The Lloyd Webbers will now watch on anxiously to see if the colt can follow in the hoofsteps of his famous sire, a former Epsom Derby hero.
Sea The Stars won £4.4m on the track but charges £128,000 a go to cover a mare at stud, raking in millions for owner Christopher Tsui.
This new colt is out of mare So Mi Dar, a half-sister to champion two and three-year-old Too Darn Hot, and a daughter of the couple's triple Group 1 winner Dar Re Mi.
Lady Lloyd Webber added: "It is very difficult to do that [sell for more than a million]. The Dar Re Mi family is carrying on, and that is what it is all about from a foundation mare.
"We are now in the third generation, it is really wonderful to see this family keep going.
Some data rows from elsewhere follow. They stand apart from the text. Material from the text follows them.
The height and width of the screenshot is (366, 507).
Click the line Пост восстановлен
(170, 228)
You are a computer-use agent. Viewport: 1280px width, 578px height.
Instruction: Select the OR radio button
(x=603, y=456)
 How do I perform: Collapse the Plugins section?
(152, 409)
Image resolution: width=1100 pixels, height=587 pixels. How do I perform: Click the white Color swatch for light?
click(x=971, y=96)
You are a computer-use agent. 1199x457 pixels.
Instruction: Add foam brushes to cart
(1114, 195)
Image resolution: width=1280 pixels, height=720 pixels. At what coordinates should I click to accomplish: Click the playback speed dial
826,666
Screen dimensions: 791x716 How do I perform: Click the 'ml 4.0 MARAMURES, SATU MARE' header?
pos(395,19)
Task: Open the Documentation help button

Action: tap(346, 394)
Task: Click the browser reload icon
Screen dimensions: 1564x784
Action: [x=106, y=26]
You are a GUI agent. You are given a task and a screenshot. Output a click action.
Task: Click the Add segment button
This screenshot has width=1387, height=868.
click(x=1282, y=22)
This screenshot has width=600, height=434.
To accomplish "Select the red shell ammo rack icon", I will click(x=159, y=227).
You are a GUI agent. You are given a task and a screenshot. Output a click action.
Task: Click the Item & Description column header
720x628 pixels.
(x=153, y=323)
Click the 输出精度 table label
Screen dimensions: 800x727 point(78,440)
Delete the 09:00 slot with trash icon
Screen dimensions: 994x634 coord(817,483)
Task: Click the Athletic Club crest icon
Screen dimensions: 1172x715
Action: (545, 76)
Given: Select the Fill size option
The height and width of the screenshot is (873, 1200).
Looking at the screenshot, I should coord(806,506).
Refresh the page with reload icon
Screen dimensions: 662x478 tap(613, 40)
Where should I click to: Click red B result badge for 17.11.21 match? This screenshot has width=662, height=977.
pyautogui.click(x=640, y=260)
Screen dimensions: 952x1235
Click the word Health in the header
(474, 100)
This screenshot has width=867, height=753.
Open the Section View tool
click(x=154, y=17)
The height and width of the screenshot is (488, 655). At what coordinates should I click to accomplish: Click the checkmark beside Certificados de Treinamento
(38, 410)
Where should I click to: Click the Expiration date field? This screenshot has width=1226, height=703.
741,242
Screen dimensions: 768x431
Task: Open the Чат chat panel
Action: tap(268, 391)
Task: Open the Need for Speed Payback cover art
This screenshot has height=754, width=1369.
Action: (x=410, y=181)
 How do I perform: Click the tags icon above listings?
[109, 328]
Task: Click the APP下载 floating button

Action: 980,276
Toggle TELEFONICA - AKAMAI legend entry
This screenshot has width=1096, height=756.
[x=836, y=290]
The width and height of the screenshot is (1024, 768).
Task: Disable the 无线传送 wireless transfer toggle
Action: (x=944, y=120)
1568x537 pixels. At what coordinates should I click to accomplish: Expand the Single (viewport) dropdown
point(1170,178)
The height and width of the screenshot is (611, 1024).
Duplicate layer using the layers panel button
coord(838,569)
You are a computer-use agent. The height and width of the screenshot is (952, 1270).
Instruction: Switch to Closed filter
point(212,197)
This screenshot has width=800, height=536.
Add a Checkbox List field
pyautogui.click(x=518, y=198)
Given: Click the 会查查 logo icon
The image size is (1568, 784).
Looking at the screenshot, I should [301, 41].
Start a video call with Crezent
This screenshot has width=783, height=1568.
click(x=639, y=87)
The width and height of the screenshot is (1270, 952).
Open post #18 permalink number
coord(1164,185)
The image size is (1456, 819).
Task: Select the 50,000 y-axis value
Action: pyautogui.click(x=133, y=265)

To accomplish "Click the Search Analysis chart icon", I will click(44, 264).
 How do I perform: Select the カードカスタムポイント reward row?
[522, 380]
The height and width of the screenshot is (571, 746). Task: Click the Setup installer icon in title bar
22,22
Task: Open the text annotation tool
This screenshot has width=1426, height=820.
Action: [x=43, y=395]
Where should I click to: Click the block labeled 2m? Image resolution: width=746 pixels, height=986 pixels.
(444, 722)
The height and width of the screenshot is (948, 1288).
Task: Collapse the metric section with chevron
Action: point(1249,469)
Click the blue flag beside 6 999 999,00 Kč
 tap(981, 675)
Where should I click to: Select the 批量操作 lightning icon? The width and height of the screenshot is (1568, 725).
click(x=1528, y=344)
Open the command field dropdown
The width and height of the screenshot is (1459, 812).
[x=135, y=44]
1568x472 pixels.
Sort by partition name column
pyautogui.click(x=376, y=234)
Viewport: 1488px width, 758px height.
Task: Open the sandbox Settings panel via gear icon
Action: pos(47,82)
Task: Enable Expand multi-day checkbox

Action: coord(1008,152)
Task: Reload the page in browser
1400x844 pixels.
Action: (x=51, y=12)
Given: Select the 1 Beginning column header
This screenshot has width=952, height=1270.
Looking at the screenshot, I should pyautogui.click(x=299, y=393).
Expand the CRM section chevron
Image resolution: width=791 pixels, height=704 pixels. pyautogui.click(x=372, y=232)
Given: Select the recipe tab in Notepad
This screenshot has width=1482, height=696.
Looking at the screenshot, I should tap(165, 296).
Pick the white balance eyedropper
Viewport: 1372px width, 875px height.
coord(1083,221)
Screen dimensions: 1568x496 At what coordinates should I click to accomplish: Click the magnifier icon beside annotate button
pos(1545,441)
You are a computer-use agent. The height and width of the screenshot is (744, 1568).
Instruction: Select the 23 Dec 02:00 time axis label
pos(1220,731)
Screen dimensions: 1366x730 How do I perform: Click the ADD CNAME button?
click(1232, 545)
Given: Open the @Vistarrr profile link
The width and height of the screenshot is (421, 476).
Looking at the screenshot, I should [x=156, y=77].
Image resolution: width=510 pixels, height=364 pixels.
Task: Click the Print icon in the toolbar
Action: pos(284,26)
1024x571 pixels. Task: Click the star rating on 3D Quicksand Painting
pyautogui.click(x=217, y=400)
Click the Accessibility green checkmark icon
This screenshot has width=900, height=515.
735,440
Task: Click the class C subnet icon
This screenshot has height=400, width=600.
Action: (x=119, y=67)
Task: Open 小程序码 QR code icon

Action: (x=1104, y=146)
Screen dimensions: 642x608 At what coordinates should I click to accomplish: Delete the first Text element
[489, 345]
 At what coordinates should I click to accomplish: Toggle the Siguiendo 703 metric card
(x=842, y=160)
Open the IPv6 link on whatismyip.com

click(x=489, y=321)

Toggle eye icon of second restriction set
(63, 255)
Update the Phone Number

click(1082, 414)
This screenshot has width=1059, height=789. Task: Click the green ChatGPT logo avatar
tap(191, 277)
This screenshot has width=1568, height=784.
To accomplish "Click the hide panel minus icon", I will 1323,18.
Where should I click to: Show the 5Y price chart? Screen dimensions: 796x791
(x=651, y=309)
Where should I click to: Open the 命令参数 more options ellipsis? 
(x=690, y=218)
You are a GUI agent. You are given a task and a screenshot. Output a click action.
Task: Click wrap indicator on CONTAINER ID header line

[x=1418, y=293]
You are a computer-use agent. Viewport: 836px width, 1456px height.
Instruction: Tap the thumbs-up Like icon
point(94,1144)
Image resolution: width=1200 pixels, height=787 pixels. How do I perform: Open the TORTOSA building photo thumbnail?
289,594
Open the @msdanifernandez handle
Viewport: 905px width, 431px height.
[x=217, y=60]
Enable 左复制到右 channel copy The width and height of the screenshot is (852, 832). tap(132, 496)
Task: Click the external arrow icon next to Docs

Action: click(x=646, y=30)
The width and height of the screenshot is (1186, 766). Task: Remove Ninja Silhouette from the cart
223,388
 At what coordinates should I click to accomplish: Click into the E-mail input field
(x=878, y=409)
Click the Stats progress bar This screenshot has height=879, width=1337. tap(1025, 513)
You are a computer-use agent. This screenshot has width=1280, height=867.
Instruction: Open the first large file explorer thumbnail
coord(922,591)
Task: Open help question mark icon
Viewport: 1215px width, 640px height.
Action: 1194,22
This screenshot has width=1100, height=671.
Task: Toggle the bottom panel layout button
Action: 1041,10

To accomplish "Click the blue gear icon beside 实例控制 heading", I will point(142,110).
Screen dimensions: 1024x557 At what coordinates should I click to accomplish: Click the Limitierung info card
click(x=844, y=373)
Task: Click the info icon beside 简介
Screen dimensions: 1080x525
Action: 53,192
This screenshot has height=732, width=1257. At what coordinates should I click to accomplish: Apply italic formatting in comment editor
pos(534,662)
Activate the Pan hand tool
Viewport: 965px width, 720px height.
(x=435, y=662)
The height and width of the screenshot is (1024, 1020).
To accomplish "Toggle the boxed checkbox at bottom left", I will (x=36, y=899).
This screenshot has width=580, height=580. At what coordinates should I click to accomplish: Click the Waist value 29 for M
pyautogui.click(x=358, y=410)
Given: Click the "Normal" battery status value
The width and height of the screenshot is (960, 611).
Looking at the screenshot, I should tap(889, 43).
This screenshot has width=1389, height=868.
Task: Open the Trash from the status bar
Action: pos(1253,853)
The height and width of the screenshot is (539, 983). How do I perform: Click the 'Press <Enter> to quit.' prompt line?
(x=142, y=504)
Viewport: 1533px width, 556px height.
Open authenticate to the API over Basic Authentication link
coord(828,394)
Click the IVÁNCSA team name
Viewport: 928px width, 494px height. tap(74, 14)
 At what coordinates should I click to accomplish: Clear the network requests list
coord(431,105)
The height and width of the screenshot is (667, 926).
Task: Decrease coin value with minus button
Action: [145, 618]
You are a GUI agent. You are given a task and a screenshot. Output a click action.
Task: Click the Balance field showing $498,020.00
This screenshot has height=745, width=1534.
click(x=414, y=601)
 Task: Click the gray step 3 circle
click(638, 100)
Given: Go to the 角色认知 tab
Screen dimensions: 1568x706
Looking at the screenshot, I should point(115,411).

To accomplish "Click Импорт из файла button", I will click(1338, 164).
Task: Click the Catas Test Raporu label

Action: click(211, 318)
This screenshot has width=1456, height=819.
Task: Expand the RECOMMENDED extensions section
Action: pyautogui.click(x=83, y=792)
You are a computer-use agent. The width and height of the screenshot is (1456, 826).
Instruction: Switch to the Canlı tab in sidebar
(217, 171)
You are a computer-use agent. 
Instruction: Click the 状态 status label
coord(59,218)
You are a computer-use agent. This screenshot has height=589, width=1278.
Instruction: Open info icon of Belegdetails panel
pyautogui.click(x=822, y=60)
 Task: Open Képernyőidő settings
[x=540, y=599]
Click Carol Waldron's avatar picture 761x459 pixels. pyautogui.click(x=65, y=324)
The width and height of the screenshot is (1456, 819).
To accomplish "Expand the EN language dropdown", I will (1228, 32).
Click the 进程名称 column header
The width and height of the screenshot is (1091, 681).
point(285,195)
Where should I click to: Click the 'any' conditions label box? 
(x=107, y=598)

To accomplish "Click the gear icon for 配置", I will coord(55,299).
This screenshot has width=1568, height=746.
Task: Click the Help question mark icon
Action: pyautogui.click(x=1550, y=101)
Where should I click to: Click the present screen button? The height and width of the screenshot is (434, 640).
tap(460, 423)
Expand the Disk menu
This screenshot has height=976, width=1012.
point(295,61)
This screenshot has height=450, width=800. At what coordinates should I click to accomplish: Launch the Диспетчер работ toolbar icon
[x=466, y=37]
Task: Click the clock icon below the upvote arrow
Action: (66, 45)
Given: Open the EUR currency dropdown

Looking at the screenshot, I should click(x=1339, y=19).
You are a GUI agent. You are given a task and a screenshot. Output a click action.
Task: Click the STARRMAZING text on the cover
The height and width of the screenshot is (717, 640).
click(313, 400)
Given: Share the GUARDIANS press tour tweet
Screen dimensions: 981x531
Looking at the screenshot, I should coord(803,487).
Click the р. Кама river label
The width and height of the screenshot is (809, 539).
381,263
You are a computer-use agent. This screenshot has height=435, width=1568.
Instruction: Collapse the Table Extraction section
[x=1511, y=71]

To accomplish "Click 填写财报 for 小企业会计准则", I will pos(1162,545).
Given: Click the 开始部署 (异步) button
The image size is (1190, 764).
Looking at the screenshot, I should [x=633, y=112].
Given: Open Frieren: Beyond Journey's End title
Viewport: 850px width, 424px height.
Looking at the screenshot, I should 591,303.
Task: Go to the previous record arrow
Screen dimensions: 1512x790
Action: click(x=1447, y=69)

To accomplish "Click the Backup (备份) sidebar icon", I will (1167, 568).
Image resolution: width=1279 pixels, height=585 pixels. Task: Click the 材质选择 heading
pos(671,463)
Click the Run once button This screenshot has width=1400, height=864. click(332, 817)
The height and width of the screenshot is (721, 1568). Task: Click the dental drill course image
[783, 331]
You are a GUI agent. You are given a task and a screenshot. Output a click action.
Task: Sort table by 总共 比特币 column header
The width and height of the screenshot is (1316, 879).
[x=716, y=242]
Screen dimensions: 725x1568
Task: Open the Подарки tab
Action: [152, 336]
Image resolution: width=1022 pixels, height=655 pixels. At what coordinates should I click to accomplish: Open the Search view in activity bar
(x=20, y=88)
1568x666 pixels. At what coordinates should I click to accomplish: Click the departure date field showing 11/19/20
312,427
BILLIONAIRES BATTLE FOR TOP HORSES
"He is a beautiful horse, hopefully he will win the Guineas! And then will carry on winning Group 1s like the rest of the family."
The man with the deep pockets who saw off all other challengers to land the colt was Bill Farish, a former US ambassador to the UK under George W Bush.
Purchaser Charlie Gordon-Watson won the bidding after a late phone call from the 82-year-old American.
Gordon-Watson said: "Bill Farish rang me just before and said, 'what about this horse? What do you think?'
"I told him that I thought he was the best horse I have seen at the sale.
"It all happened in the last hour and a half. I think I got the valuation right as I told Bill that I thought he'd make between 800,000 guineas and 1.2m.
"Bill liked the pedigree and the mare, everything is so international now. The horse will stay here, and no trainer has been decided as yet."